Transcribe the entries verbatim, beginning with the line containing "Task: Open Stuart" and ending with the line containing "Action: 99,31", both lines included.

══ STORED ROWS ══

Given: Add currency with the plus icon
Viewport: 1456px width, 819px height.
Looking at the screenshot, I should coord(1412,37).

═══
══ STORED ROWS ══

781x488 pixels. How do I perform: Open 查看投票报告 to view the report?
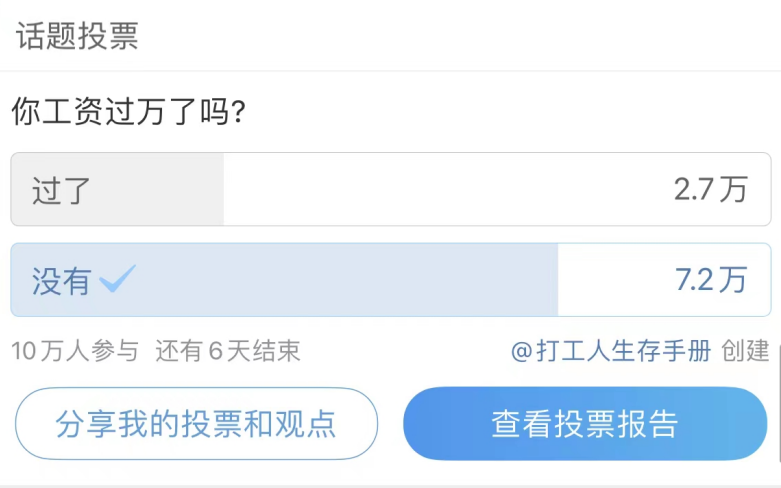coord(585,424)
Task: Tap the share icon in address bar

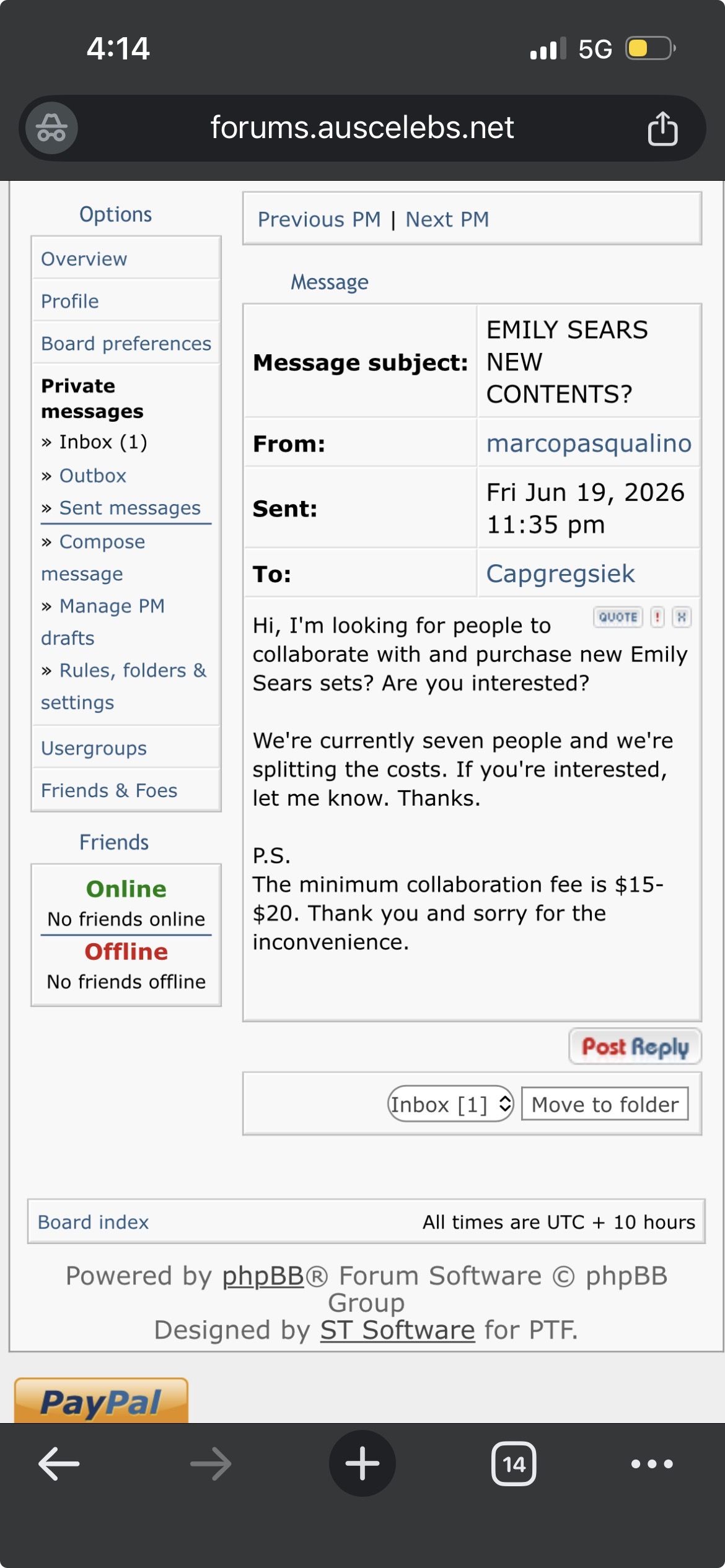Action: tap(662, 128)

═══
══ STORED ROWS ══

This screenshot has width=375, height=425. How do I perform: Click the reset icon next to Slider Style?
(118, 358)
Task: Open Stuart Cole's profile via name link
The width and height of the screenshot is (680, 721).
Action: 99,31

═══

#### TASK SOLUTION
Task: Open Stuart Cole's profile via name link
The width and height of the screenshot is (680, 721).
Action: 99,31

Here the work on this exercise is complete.